Белые и черные - [100]
Иван принялся наблюдать бег времени по часам, послав на конюшню за каретою.
Вот уж близко к урочному времени. Тишь мёртвая вокруг, так что слышно, как отдаётся мерный бой маятника в соседней приёмной. Свеча сильно нагорела, как вдруг нагар слетел, сбитый волною воздуха, пахнувшего в несовсем прикрытое окно. Ваня невольно вздрогнул и вскочил с места при скрипе отворяемой с крыльца двери. Мгновение — и перед ним в дорожном плаще вырос светлейший, делая рукою знак, чтобы он не крикнул.
— Опять? — указывая в сторону собственных апартаментов, спросил князь.
— Жду… Если через четверть часа не будут, пошлю к Дунелю карету.
— Отлично… Я спрячусь у тебя… переоденусь, а как войдёт к себе, ты приди…
— А если нельзя будет уйти тотчас?
— Я не говорю тотчас, а когда останется одна государыня…
— Поднимусь к себе, коли я, ваша светлость, и…

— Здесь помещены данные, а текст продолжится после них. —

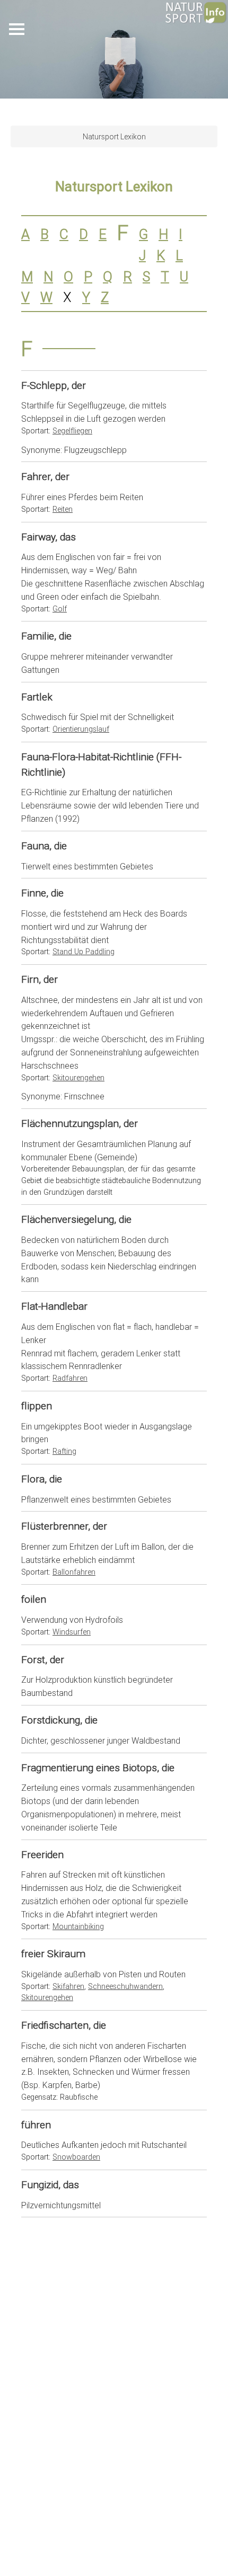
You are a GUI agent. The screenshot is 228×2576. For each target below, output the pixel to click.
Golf (59, 609)
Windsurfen (71, 1632)
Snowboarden (76, 2157)
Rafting (64, 1451)
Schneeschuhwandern (125, 1986)
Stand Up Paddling (83, 951)
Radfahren (69, 1378)
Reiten (62, 509)
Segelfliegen (72, 431)
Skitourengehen (78, 1077)
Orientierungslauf (80, 729)
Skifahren (68, 1986)
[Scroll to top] (194, 2542)
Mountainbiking (78, 1926)
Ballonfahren (73, 1572)
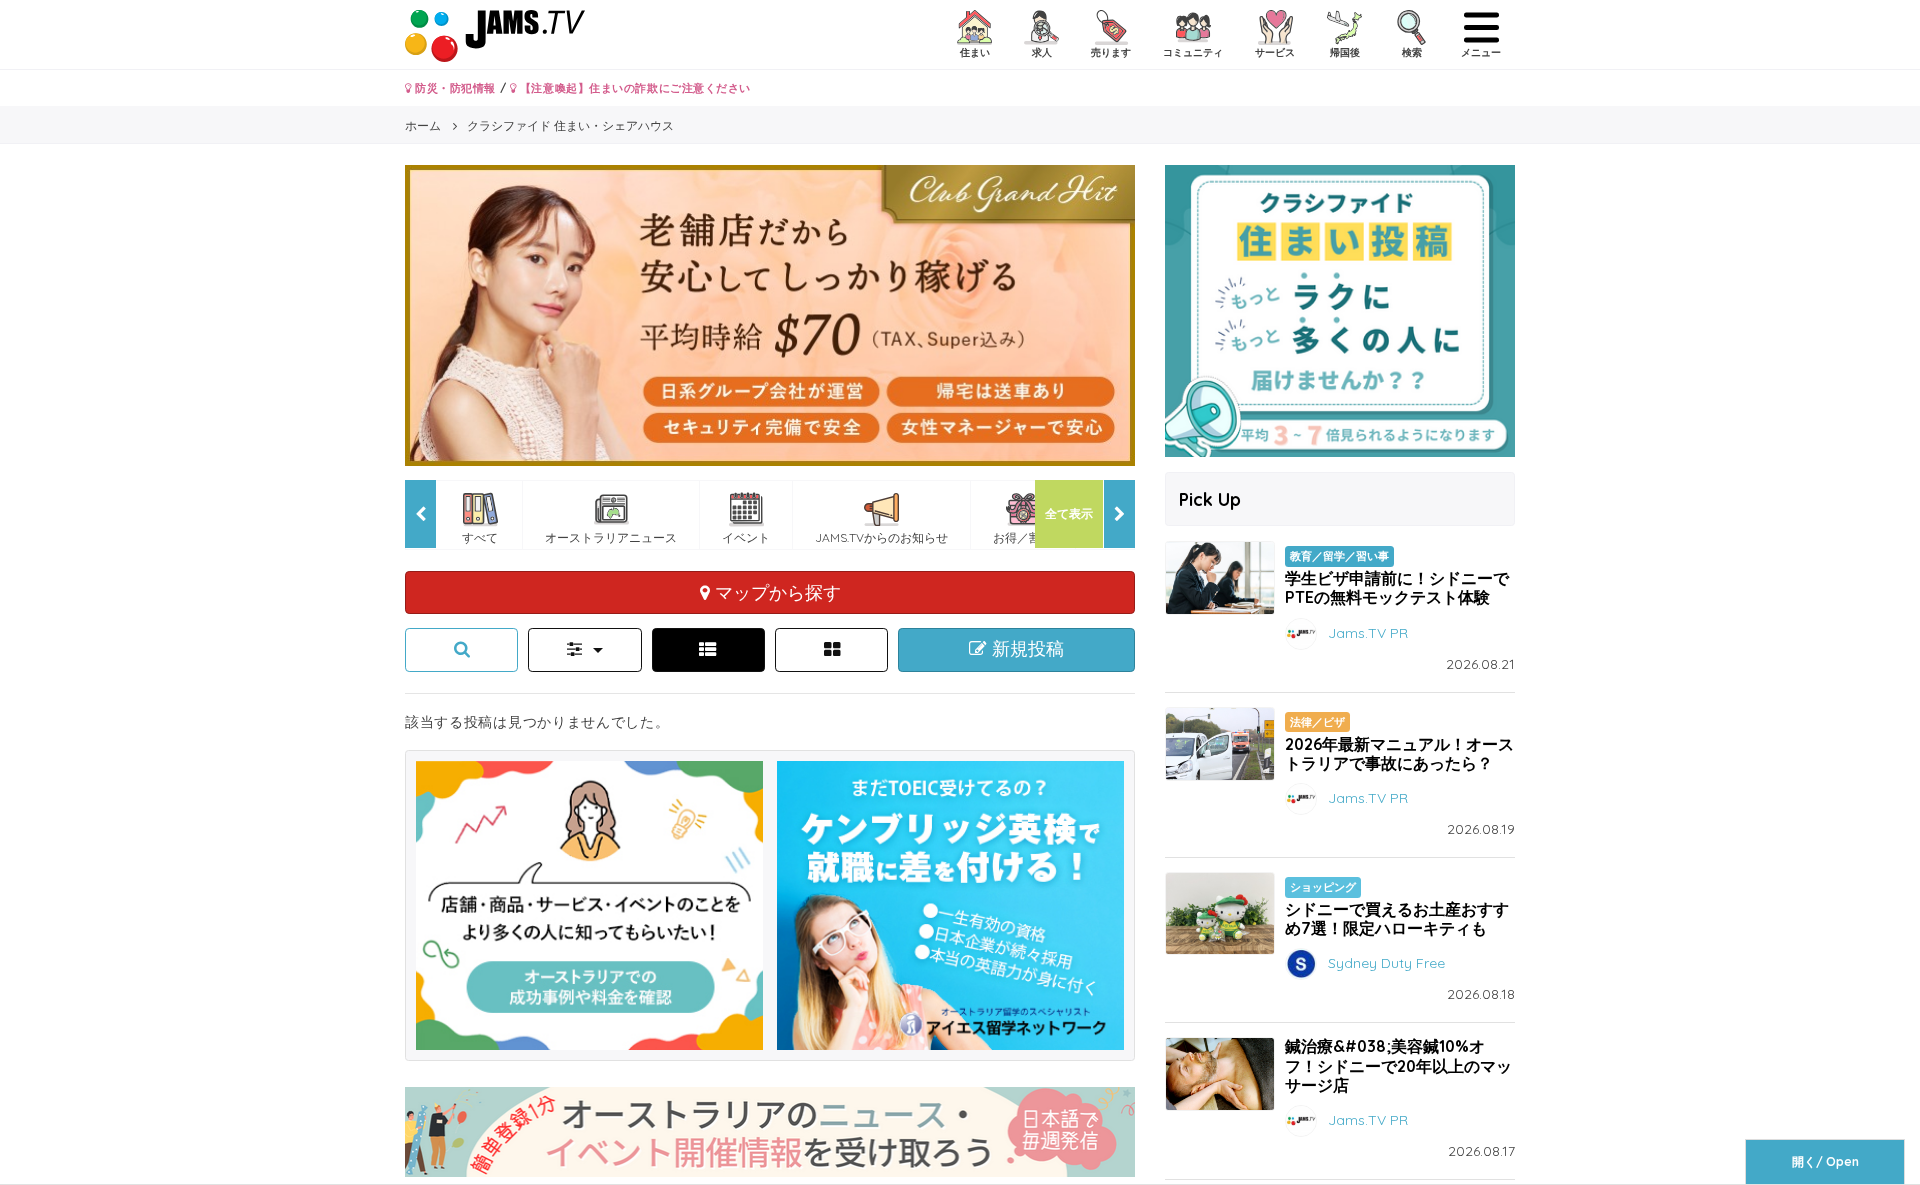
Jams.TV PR (1368, 632)
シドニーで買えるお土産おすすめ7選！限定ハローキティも (1397, 918)
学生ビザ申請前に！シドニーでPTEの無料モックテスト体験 (1397, 587)
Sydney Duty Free (1386, 963)
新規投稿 (1025, 649)
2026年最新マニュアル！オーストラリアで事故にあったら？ (1399, 753)
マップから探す (775, 592)
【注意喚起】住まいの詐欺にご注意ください (633, 88)
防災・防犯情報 (454, 88)
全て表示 (1069, 513)
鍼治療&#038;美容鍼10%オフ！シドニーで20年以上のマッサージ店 (1398, 1065)
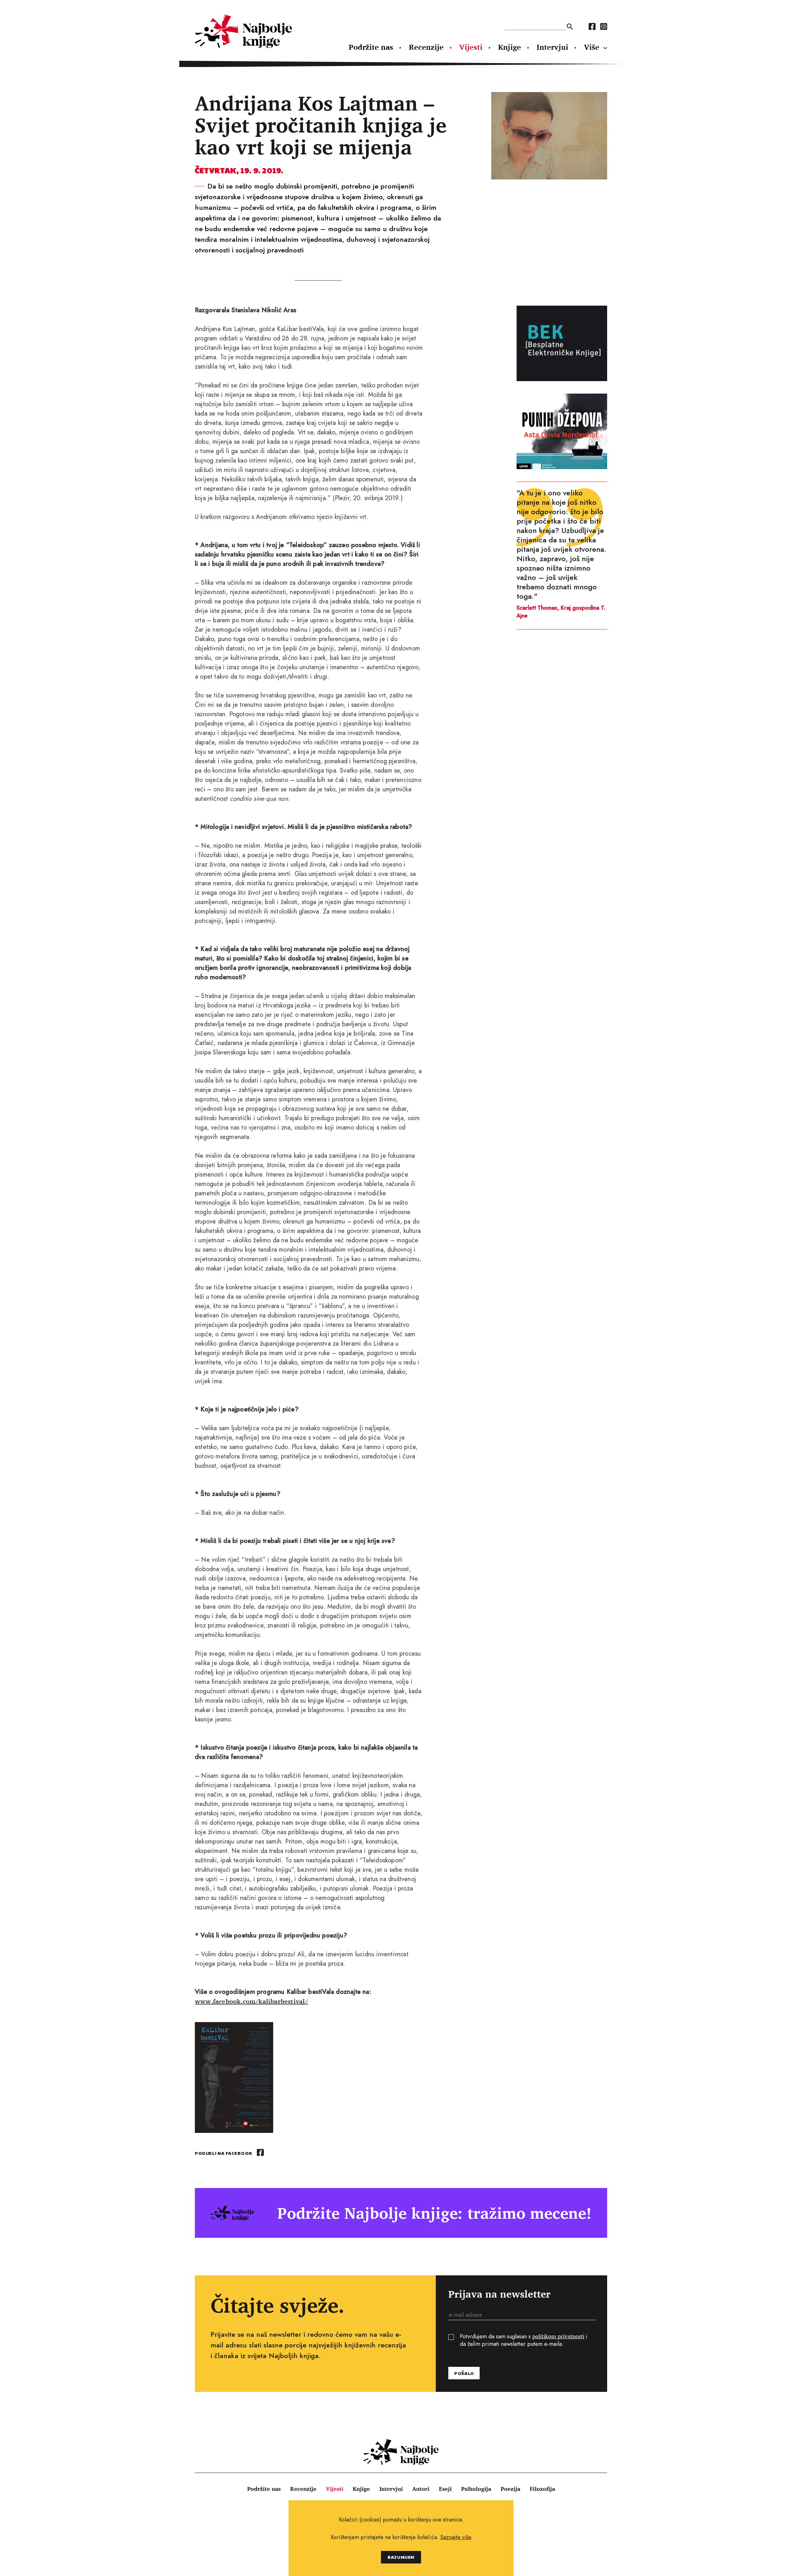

Светлейший приказал послать за Макаровым: чтобы был немедленно Ваня послал гребца в верейке [78] и отослал карету. Кабинет-секретарь успел пройти на вышку к Ване тоже вовремя — до возвращения её величества.
Только промелькнул делец, как стали внятно слышаться голоса идущих по двору, и Иван, распахнув дверь на крыльцо, вышел со свечою.
Государыня изволила идти под ручку с Анисьею Кирилловной и очень громко смеялась. Сбросив самару [79], её величество прошла к себе, а через несколько минут спутница её удалилась.
Смолкло всё, и Ваня поднялся наверх, оставив свечу в передней, но притворив дверь в коридор с крыльца.
Князь тотчас встал и пошёл вниз, оставив Балакирева с Макаровым.
— Как удачно вышло! — не утерпел кабинет-секретарь, прибавив: — Даст Бог и остальное так же легко уладится.
Ваня промолчал, начиная думать совершенно противное. В душу его закрались боязнь и нервное раздражение; не владея собою, он неслышными шагами, притаив дыхание, юркнул на лестницу.
Эта страшно мучительная нравственная пытка, к счастию для бедняка, длилась одно мгновение. До слуха его долетел согласный дружеский разговор, и страх отлетел так же быстро, как пришёл.
Он взбежал наверх, оживлённый, и обратился к Макарову со словами:
— Всё поправилось, кажись; ладят…
— Я так и знал и был совершенно спокоен, — ответил величественно-дипломатическим тоном кабинет-секретарь, в сущности схитрив и рисуясь.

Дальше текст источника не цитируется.